**Text segment:**
But it would be short sighted to see only this half of the situation.
Keith also looks at it from Africa, where he has worked for decades, and
I'll try a view, not from my personal perspective, but from where I
live. I want to specifically address this question of the liberal middle
classes.
Right now among precarious white middle class youth in the US,
especially those who support Black Lives Matter and go out in the street
against Trump, there seems to be an increasing disidentification from
the avarice of the older generations. It's an awareness that they will
not have access to such relative opulence, coupled with a consciousness
of a general condition of injustice going far beyond themselves. I meet
young people with a different look in their eyes, not such a
self-interested one. Is this just a moral aspiration or will it
translate into something concrete? I don't know. In any case, this
change began to happen when Hurricane Katrina hit New Orleans, it was
expressed nationally in the Occupy movement, it was solidified with the
grassroots response to Superstorm Sandy and it became effective and more
or less undeniable as a grassroots political force with the fairly
widespread support from white middle class youth for Black Lives Matter
and the continuing anti-racist movements.
You get where I'm going. How much denial does it take for a young person
not to see that the flooding of Houston, and the suffering of its poorer
black and brown inhabitants, is an augury of their own future? I think
the only force that could create and maintain that denial would be a new
economic expansion that puts lots of money in young white people's
pockets and makes them stupid again, as in the dot-com boom (sorry all
you dot-commers, but that's how capitalism works). However I also think
that the next expansion is going to be highly restrictive, it will
happen but the surplus won't reach many people, it won't be like the
90s, much less the 50s. So youth from the liberal middle classes could
well begin giving themselves up to something bigger, as a fair number of
them are already doing.
Keith is right to say that "we (the insular white critics) are not going
to be where the action is," but anyway, giving yourself up to something
bigger means precisely that you don't lead, you don't control, you don't
have the first or the last word. Something bigger does, and the major
question in society right now is to identify what that is, and to
influence how it will develop, because socio-economic and climactic
condtions are inevitably leading to new forms of collective
identification and organization, beyond any mere redistribution of
existing spoils, and with an urgency that can't be entirely repressed,
no matter how much surveillance is put into it. The current struggles in
the US over white supremacy are a prelude to struggles over the role of
the state in the face of imperial decline, consequent economic
stagnation, massive immigration and concurrent environmental breakdown.
Will broad forces of civil society push the state toward egalitarian
responses? Or will oligarchical forces push it instead toward
ever-greater repression?
These questions become directly sensible in every new racialized
confrontation and every new extreme weather event. Lived experience is
what overcomes the limits of the liberal imagination.

**Task requirements:**
[1] In the passage on liberal middle-class youth, which event marked the start of the change in outlook?
[2] Return the passage on liberal middle-class youth word for word, from "Keith is right" up to and including "concurrent environmental breakdown.".

**Collected material:**
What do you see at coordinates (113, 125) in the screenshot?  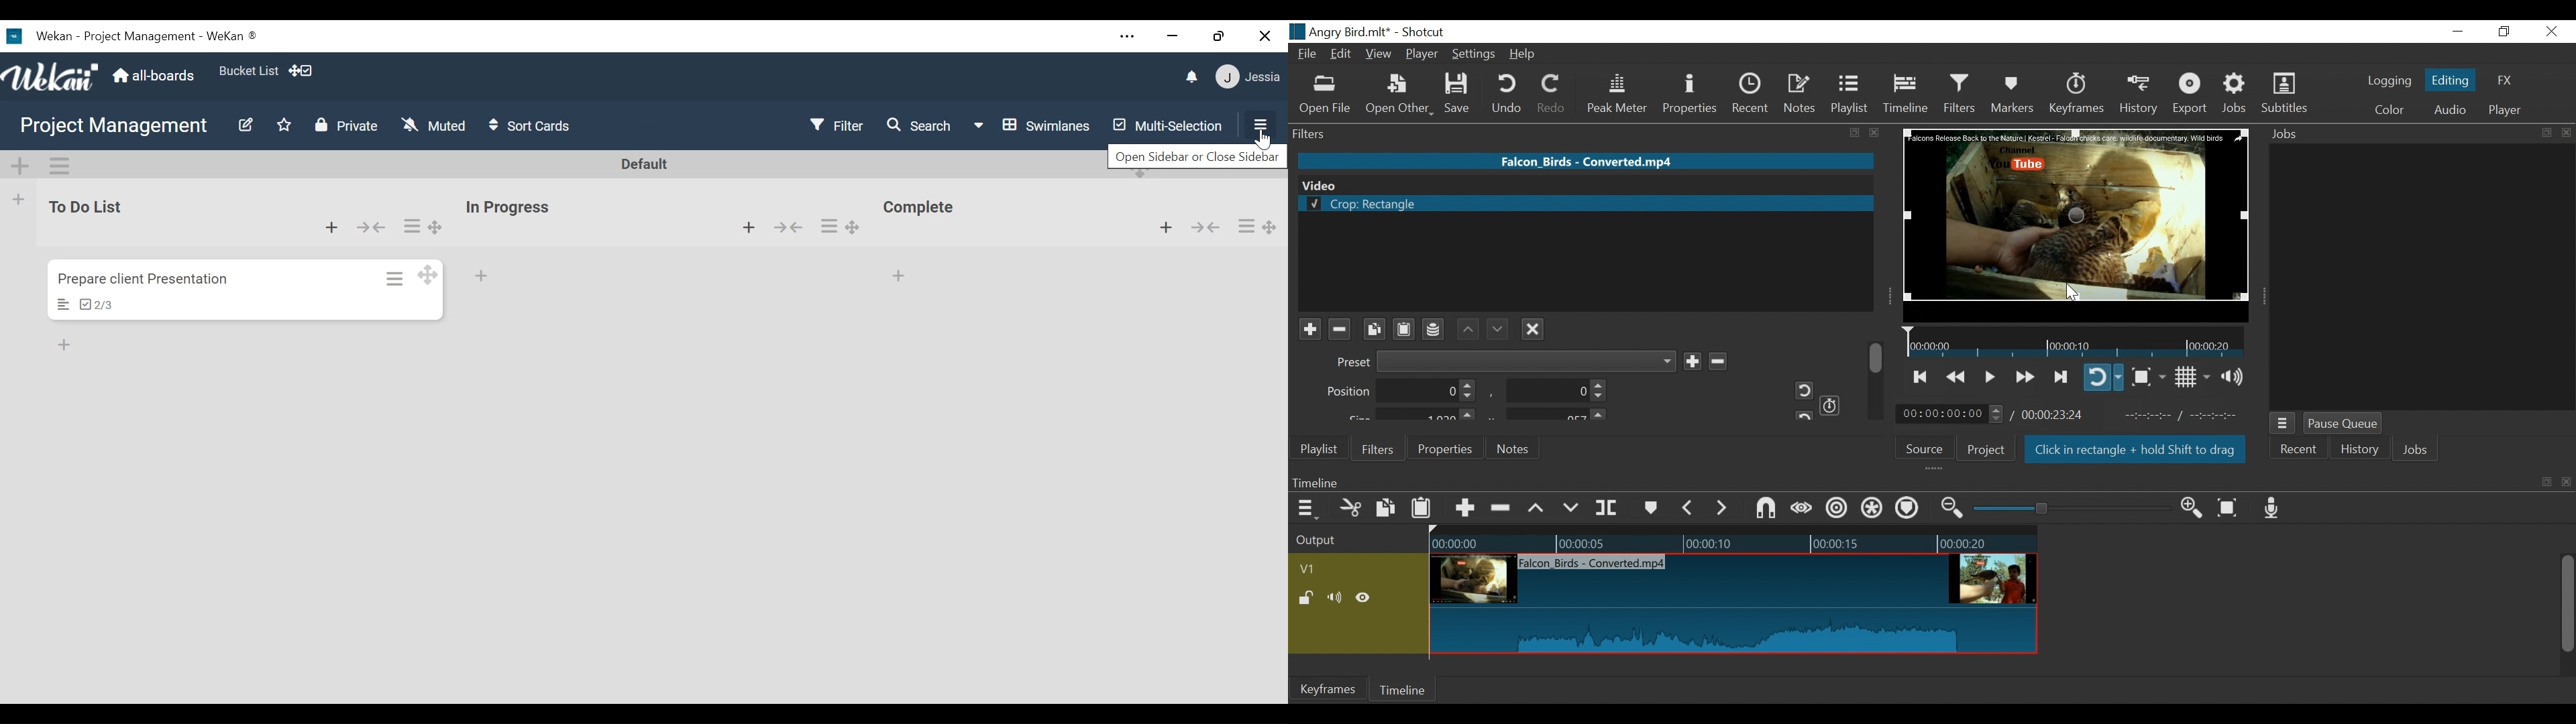 I see `Board Title` at bounding box center [113, 125].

**Response list:**
[1] Hurricane Katrina hitting New Orleans.

[2]
Keith is right to say that "we (the insular white critics) are not going
to be where the action is," but anyway, giving yourself up to something
bigger means precisely that you don't lead, you don't control, you don't
have the first or the last word. Something bigger does, and the major
question in society right now is to identify what that is, and to
influence how it will develop, because socio-economic and climactic
condtions are inevitably leading to new forms of collective
identification and organization, beyond any mere redistribution of
existing spoils, and with an urgency that can't be entirely repressed,
no matter how much surveillance is put into it. The current struggles in
the US over white supremacy are a prelude to struggles over the role of
the state in the face of imperial decline, consequent economic
stagnation, massive immigration and concurrent environmental breakdown.